_Extracted material_.
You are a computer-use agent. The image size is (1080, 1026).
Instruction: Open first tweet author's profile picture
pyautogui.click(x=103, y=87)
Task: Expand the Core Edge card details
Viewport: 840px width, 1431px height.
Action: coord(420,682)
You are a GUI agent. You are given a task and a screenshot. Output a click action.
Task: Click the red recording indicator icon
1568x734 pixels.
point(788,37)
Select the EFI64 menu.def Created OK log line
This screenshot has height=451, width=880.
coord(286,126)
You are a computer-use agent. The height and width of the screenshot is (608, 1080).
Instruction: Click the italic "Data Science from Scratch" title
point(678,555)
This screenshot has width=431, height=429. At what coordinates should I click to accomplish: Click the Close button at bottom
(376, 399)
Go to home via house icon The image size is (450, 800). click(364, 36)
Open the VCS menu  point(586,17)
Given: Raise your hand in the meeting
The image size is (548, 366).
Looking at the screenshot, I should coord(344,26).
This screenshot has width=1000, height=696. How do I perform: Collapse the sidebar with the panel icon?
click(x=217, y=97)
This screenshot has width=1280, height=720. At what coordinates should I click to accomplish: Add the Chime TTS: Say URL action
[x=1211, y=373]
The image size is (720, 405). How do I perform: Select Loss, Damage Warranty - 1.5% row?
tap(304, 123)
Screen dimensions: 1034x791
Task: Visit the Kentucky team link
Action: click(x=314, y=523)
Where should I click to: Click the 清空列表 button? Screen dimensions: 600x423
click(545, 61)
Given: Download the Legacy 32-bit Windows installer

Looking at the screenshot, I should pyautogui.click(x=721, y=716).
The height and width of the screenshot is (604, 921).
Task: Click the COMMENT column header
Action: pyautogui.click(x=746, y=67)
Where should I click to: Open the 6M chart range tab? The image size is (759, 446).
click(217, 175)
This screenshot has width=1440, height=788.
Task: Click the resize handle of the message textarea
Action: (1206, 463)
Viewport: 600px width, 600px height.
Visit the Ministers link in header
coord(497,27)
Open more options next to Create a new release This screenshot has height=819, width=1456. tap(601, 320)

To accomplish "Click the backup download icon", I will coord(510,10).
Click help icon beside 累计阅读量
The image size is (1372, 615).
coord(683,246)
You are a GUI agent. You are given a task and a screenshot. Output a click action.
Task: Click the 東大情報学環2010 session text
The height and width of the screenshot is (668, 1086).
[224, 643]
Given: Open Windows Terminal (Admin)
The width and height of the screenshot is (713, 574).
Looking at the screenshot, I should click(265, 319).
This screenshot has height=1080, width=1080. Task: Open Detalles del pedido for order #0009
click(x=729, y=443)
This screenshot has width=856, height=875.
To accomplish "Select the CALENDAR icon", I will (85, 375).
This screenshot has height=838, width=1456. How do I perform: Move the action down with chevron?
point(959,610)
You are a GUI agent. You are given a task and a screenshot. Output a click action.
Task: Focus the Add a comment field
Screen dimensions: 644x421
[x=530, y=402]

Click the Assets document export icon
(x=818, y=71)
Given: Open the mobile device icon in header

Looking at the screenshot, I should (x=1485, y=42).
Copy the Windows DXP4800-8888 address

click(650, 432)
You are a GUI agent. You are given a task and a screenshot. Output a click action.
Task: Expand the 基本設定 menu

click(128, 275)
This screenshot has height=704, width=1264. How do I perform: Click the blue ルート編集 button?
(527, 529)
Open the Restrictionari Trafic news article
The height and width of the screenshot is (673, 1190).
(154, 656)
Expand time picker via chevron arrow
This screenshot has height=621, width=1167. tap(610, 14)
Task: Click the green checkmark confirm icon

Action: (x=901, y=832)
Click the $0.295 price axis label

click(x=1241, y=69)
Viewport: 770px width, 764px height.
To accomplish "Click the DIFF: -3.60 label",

_What needs to be done_. Extract every line from the records above that contains the word "computer".

_Problem solution_.
You are a computer-use agent. The image size is (1080, 1026).
You are a computer-use agent. The height and width of the screenshot is (608, 1080).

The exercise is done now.